# Week 11 Seminar Notebook: Training a Softmax Classifier

Today we are going to look again at model training and evaluation, starting by looking briefly at training with the simulated dataset we worked with last week and then applying what we learn to a new real language dataset.





First we need to create the simulated dataset

In [None]:
import numpy as np
import matplotlib.pyplot as plt


## Create simulated data
np.random.seed(10)
w1_center = (1, 3)
w2_center = (3, 1)
w3_center = (1, 1)
w4_center = (3, 3)

x=np.concatenate((np.random.normal(loc=w1_center,size=(20,2)),np.random.normal(loc=w2_center,size=(20,2)),np.random.normal(loc=w3_center,size=(10,2)),np.random.normal(loc=w4_center,size=(10,2))))

labs=np.repeat([0,1,2],[20,20,20],axis=0)
y=np.repeat(np.diag((1,1,1)),[20,20,20],axis=0)
x=x.T
x=np.array([x[0],x[1],[1] * len(x[0])])

plt.scatter(x[0][labs==0], x[1][labs==0], marker='*', s=100)
plt.scatter(x[0][labs==1], x[1][labs==1], marker='o', s=100)
plt.scatter(x[0][labs==2], x[1][labs==2], marker='x', s=100)
plt.xlabel("log count of negative words")
plt.ylabel("log count of positive words")
plt.xlim((0,5))
plt.ylim((0,5))


The input matrix x has the following shape:

In [None]:
x.shape

This is a matrix with 3 rows (the input features including the dummy row of ones for the bias node) with 60 columns - one for each data points. So each column is paired with a target outcome value in y

In [None]:
y.shape

The following code trains a multiclass classifier to convergence.  Note that before I run it I am going to transpose the matrix so that it has 60 rows and 3 columns as this will be easier to deal with.

In [None]:
x=x.T
x.shape

In [None]:
np.random.seed(10)
n_iters = 1000
num_features=3
num_classes=3
num_samples = len(y)
weights = np.random.rand(num_classes,num_features)
lr=0.2
logistic_loss=[]
z=np.zeros((num_samples,num_classes))
q=np.zeros((num_samples,num_classes))

for i in range(n_iters):

    z= x.dot(weights)
    z_sum=np.exp(z).sum(axis=1)
    q=np.array([list(np.exp(z_i)/z_sum[i]) for i, z_i in enumerate(z)])
    #print(q)
    loss=np.mean(-np.log2((np.sum((y*q),axis=1))))
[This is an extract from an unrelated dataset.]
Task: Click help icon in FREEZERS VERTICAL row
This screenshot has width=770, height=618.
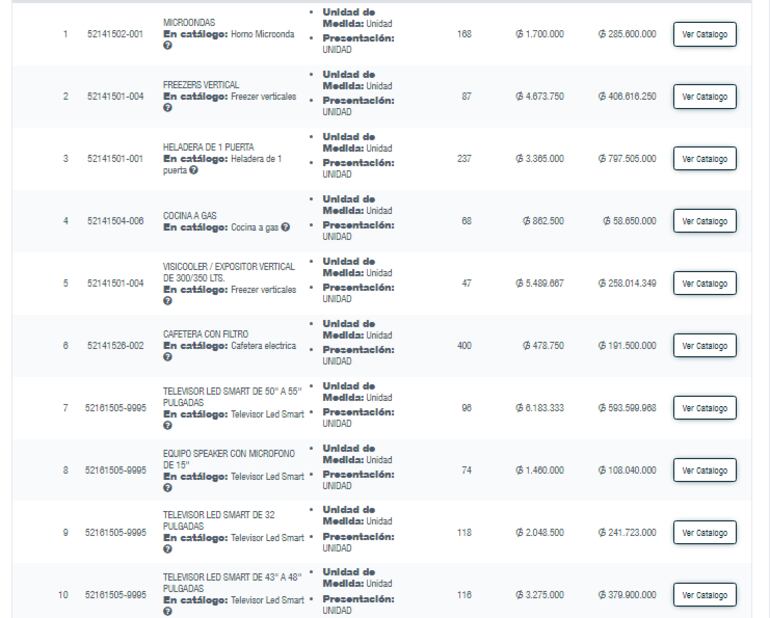Action: tap(166, 109)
    logistic_loss.append(loss)

    dw=x.T.dot((q-y))/num_samples
    weights=(weights - (dw*lr))

plt.plot(range(1,n_iters),logistic_loss[1:])
plt.xlabel("number of epochs")
plt.ylabel("loss")

In the following block I am going to make a slight adjustment to the code, so that it uses batch training - instead of updating my weights after each full pass through the data I am going to break the data up into equally sized batches and update the weights after each pass through each batch.

In [None]:
np.random.seed(10)
n_iters = 1000
num_features=3
num_classes=3
num_samples = len(y)
weights = np.random.rand(num_classes,num_features)
lr=0.2
logistic_loss=[]
z=np.zeros((num_samples,num_classes))
q=np.zeros((num_samples,num_classes))

# Create batches
import random
batch_size=12
batch_assignments=[0,1,2,3,4]*batch_size
random.shuffle(batch_assignments)

for i in range(n_iters):
   cumulative_loss = 0.0
   # For each epoch I run through the batches, updating weights each time
   for j in range(int(len(y)/batch_size)):
       input = x[[ind for ind, v in enumerate(batch_assignments) if v == j]]
       targets = y[[ind for ind, v in enumerate(batch_assignments) if v == j]]
       z= input.dot(weights)
       z_sum=np.exp(z).sum(axis=1)
       q=np.array([list(np.exp(z_i)/z_sum[i]) for i, z_i in enumerate(z)])
       #print(q)
       loss=np.mean(-np.log2((np.sum((targets*q),axis=1))))
       cumulative_loss+=loss
       dw=input.T.dot((q-targets))/num_samples
       weights=(weights - (dw*lr))
   logistic_loss.append(cumulative_loss)
plt.plot(range(1,n_iters),logistic_loss[1:])
plt.xlabel("number of epochs")
plt.ylabel("loss")

## Building an intent classifier

Below you can find data for the task of intent classification. This is a step in task-based dialogue systems - given a particular piece of input from the speaker, the system tries to determine what goal the speaker is trying to achieve, in order that it can then produce an appropriate response.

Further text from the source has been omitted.